Avastin also got play in a focus session Wednesday on cancer immunotherapy, moderated by analyst Matthew Geller, managing director at CIBC World Markets. Ten years ago, Geller said, he predicted antibodies would be the next big thing. "Everyone sort of laughed and me and said I was crazy," he said.

No more. The humanized antibody concept "allows you to use a product repeatedly without an immune response so you don't get the bad allergic response and you can keep getting efficacy over time and get some of the wonderful results we've seen recently," Geller said.

Neither is immunotherapy anything to snicker at. In 2003, 650 industry-related cancer research and development projects were under way, with 425 immunotherapy compounds in the mix and 60 of them in Phase III, said Patricia Dimond, senior biotechnology analyst at Natexis Bleichroeder Inc.

The cancer market, sadly, will be huge as time passes and patients are kept alive longer. By 2009, about 8.4 million Americans will be diagnosed, yet treatment remains inadequate. "We burn, cut, boil people and poison them," Dimond said. "There were no advances in breast cancer for 20 years and in B-cell lymphoma for 25, and it really was the advent of monoclonal antibodies" combined with chemotherapy that led the march forward, she said.

She pointed to Genentech's Herceptin (trastuzumab) for breast cancer, which gets a 26 percent response rate when used alone for eligible patients, and the rate jumps to 50 percent when given with chemotherapy, as compared with 32 percent when chemo by itself is administered.

Every cancer patient mounts an immune response against the tumor, Dimond noted, and even those responses finally are not adequate to beat the disease. The Holy Grail, she said, is active immunotherapy - tumor vaccines - which kick the innate immune system into gear.

Currently marketed immunotherapies are passive, and most of them are antibodies.
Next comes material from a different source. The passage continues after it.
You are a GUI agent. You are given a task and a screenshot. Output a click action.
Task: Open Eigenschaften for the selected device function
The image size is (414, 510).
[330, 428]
They have advantages such as quick action, tumor specificity and options for radiolabeling, as done with Bexxar (tositumomab) for non-Hodgkin's lymphoma from Corixa Corp. and GlaxoSmithKline plc. What's more, the antibodies might be formulated as cocktails to target multiple antigens.

They do carry drawbacks, being cleared fairly rapidly by the liver, so the time of efficacy is rather brief. Antigens on the tumor might disappear as the cancer mutates, and the antibody no longer works. There's a risk of toxicity from bolus infusions.

Vaccines have the great advantage of being long-term therapy based on immunologic memory, Dimond allowed. Also "somewhat daunting" is the variability of individual response. But a number of vaccines are in Phase III trials, including one from Genitope Corp., which said this month it will close registration at the end of March.

The company's trial with MyVax Personalized Immunotherapy in previously untreated follicular non-Hodgkin's lymphoma patients opened in November 2000 and is designed to test whether active immunotherapy for f-NHL can delay or prevent recurrence of disease in patients in remission following an initial course of chemotherapy. MyVax is manufactured using a tumor-specific marker expressed on the patient's malignant B cells. Genitope said it expects to immunize the last patient in March 2005, with the first interim analysis soon after.

Dimond presented a slide showing the "enormous level of activity" and an "enormous variety" of cancer therapeutics based on immunotherapy, from antigen-based vaccines to new interleukins, with major companies such as Genzyme Corp. and Aventis Pasteur, the vaccines business of Aventis SA, having stakes in the field.

Avastin's accomplishment might be just the start of major progress in the field, Dimond said, pointing to the success also of Rituxan (rituximab), approved for relapsed or refractory low-grade or follicular lymphoma. The drug was developed by Biogen Idec Inc. and is partnered with F. Hoffmann-La Roche Ltd. and Genentech. Sales of Rituxan jumped 28 percent to about $1.5 billion in the fourth quarter of last year.

"Immunotherapy drugs make money," she said, calling them "good medicine and good business."